Lorca's calling to the moon and the memory of white jasmines both evoke a sense of his want for Ignacio to be resurrected or made immortal, and of the bullfighter's sacredness and divinity.
To me, 'The cow of the ancient world [who] passed her sad tongue' means that no amount of nurturing energy can change what happened in the recent past - Ignacio's blood is now scattered eternally. The cow is also the bulls counterpart. Yin to the bull's Yang. Yet it was from the cow that the bull came.

The lines:
| Ignacio climbs up the tiers | 75 |
| with all his death on his shoulders. | |
| He was seeking the dawn, | |
| and the dawn did not exist. | |
| He seeks for his confident profile | |
| and the dream confuses him. | 80 |
| He was seeking his beautiful body | |
| and encountered his open blood. |
describe the death with time and space symbols, through which the bullfighter sought to find a spiritual form. Imagery such as - tiers, shoulders, the dawn, his confident profile, dream and body stand out in regard to the time and space references. The two line sentences - 'stop/start' rhythm give the section a 'matter of fact' feel; a definite eulogistic quality.
The poem is filled with biblical references.

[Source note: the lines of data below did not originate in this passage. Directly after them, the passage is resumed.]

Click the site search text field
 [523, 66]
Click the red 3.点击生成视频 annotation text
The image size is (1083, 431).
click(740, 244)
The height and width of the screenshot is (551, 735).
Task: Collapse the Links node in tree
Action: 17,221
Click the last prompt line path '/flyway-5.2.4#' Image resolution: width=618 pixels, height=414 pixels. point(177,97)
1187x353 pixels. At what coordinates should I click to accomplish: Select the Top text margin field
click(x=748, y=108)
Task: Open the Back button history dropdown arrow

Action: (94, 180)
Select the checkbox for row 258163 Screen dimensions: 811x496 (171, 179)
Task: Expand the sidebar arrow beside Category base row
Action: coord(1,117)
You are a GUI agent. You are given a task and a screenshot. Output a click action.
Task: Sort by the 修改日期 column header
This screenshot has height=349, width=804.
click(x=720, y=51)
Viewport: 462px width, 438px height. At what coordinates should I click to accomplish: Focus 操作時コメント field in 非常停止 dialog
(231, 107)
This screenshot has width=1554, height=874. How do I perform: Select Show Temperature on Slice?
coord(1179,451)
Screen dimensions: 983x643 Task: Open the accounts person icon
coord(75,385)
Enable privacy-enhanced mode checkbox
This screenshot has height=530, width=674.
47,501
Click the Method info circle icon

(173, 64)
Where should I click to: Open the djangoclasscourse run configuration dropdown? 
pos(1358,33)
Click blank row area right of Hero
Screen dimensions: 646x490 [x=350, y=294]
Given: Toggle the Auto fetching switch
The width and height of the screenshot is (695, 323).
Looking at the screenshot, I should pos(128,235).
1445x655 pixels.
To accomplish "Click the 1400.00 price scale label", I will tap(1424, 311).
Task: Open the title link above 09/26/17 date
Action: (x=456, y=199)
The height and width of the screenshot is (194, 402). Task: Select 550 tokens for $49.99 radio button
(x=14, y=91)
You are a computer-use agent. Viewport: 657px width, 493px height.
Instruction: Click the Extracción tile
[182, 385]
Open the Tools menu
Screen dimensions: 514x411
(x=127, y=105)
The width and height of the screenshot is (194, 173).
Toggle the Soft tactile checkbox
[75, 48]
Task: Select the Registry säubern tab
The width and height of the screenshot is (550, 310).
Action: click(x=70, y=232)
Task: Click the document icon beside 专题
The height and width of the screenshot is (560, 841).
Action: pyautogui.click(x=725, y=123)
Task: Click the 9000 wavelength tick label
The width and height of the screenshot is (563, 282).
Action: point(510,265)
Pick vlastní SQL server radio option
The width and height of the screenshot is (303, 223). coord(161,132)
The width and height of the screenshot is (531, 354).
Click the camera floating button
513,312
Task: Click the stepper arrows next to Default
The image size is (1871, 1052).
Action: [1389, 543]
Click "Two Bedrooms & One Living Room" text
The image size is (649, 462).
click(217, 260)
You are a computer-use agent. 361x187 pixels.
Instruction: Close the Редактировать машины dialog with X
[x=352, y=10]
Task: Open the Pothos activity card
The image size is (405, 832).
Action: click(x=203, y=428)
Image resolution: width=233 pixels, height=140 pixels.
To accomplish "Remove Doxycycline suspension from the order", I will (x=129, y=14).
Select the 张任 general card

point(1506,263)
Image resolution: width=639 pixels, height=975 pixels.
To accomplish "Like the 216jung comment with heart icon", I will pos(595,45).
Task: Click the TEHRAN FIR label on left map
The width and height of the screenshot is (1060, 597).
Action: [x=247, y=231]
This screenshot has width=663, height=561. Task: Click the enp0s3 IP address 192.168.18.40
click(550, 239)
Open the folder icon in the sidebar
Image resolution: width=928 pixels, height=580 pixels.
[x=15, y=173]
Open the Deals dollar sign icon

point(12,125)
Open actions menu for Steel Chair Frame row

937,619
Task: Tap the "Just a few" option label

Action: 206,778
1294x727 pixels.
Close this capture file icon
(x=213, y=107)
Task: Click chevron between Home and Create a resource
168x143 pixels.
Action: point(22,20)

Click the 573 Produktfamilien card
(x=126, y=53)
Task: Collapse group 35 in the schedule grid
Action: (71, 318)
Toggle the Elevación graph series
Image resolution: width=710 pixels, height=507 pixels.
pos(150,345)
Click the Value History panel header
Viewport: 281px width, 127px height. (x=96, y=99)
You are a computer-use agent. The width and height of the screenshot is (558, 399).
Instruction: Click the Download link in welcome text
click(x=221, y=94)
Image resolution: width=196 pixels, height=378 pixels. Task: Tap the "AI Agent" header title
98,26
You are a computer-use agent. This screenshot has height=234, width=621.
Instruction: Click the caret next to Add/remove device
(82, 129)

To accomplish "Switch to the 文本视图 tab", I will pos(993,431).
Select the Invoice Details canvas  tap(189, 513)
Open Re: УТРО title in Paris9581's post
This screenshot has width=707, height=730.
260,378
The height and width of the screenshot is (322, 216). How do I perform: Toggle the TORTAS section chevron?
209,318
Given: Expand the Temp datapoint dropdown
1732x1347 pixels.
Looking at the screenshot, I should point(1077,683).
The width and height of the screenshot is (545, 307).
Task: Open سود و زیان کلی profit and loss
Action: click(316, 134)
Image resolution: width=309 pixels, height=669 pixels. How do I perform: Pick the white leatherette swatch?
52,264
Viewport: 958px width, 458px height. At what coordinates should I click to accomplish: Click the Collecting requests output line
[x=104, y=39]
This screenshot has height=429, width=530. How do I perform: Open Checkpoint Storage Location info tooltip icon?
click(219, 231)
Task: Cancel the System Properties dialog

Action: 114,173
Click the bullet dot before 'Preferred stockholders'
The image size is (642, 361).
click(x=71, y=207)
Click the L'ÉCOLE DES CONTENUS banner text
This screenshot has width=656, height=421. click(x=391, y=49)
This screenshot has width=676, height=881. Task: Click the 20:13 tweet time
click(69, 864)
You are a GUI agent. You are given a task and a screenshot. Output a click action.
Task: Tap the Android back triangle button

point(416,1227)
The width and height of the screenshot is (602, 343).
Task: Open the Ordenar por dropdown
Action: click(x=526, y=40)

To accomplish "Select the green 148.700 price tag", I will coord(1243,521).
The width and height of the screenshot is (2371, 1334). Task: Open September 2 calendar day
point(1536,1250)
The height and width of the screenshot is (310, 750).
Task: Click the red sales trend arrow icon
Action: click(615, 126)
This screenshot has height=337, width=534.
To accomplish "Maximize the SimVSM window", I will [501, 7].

One of these can be seen on line 89,
of a thirsty multitude
which appears to relate to 'the bloodthirsty masses who called for the crucifixion of Christ in the book of Luke, 23:13-25. Also,
| There is no chalice to hold it, | |
| there are no swallows to drink it. | 139 |
make the comparison of Ignacio with Christ, the second line referring to the thought held that swallows raised the crown of thorns off the crucified Christ and drank of his blood.
The lines,
| but the terrible mothers | |
| lifted their heads. | 95 |
may refer to the Fates, the Moirai or Parcae of myth fame.
Toward the end of this section the 'frost of light (the moon), white flowers and silver and their evocations of all things pure and divine are returned to. Through this whole section the poet works, partly with simile to build up Ignacio up to be infinitely more than mortal.
In actual fact, Lorca really didn't want to see it. Even though he could've travelled from where he was to see the dying Ignacio, he chose not to, and instead was given phone updates each hour by a mutual friend who stayed with Ignacio until he died.
From the quick, emotion filled shorter line of the second section, the pace of the third section slows down and the rhythm evens out. It takes the form of melodic quatrains of 10-14 syllables in length, reminiscent of the long line narrative poems of the early Teutonic scops. The poet's point of view also seems to pull back, comparing Ignacio (and all mortals) with timeless, unvanquishable stone. Only the stone can endure death. Lorca gives us the image not only of the cold hard stone morgue bench but also the old bullring operating tables were made of one thick stone slab.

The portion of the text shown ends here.